2. Loop Node: An instructional Node that directs the AI to loop through all Nodes in the previous Canvas, ensuring comprehensive coverage of each Research Paper from #1 Publication
3. Analysis Context Node: Relevant context/instructions for the AI to review the publication and extract data. In the Dual Targeting section, the scientists created an outline split into three parts: 1) introduction and initial focus on hematological malignancies 2) complexity in targeting solid tumors 3) combining tumor associated antigens. Each part had sub-bullets with their perspectives and details. We then provided a reference for how this data will be used and instructions for how to extract data according to the outline.

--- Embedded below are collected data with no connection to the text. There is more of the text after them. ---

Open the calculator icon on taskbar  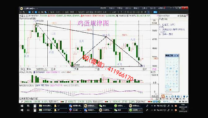click(x=35, y=106)
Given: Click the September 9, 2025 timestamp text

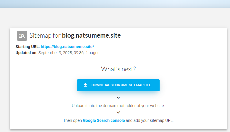Looking at the screenshot, I should coord(61,53).
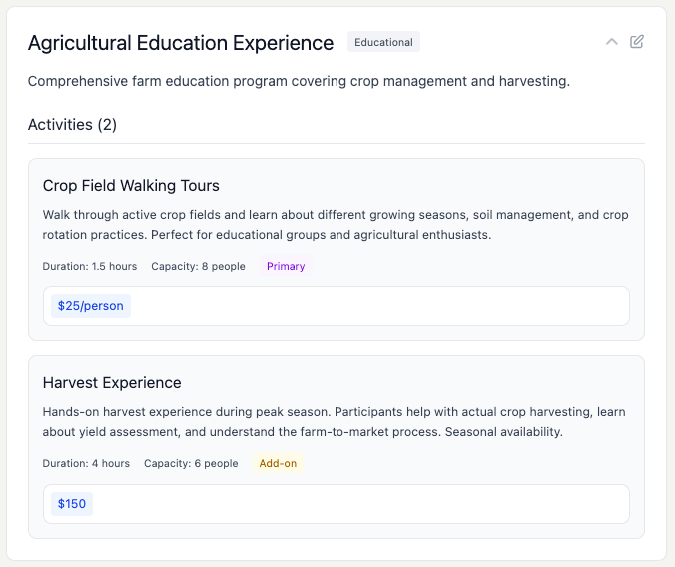Open the Harvest Experience activity

pyautogui.click(x=112, y=383)
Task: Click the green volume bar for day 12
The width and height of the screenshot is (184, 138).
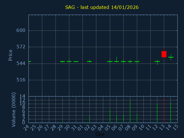Action: coord(157,114)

4. Prompt Node: Provides the AI with detailed instructions to follow the predefined Analysis Template for extracting relevant information from each publication. In the Dual Targeting section, we instructed the AI to follow the instructions in the Analysis Context Node and label each node with the publication title so that we can retain citations.
5. Data Extraction Generation Node: Creates a Canvas populated with Nodes containing the extracted data from each publication, structured according to the Analysis Template.
6. Synthesis Instruction Node: Directs the AI to synthesize the extracted data across all Nodes into a single consolidated Node, maintaining the title of each publication for citations
7. Synthesis Node: Generates a final Node page that consolidates all synthesized findings, ready for further analysis or reporting.
The Synthesis Node was then selected as context where we wrote various prompts to create a writeup from the data extractions. A few other prompt themes we used in the Dual Targeting and other sections are here:
· Devil’s Advocate: AI stating opposing perspectives and challenging the thinking
· Open questions: What questions could a peer or other expert still ask. Where is more evidence required
· Insight Development: Generating ideas on what could be added, altered, or removed from the writeup or fact list. Here, additional context not directly extracted from our Method was incorporated, often embedding output from other sections to surface new insights.
· Similarities and Differences: Reviewing the publications to identify any conflicting data, noting what information was repeated versus what was contradictory.
This Method is designed to be expandable, allowing for the addition of these and other analytical branches as research progresses. As we continue to refine our approach, the AI Business Engineer will play a key role in identifying best practices and integrating them into the primary Method.
The Dual Targeting section underwent several iterations of the Data Extraction Method. Portions of the Method were rerun, both individually and in their entirety, with additional manual edits made to refine the narrative and structure of the literature review as it evolved.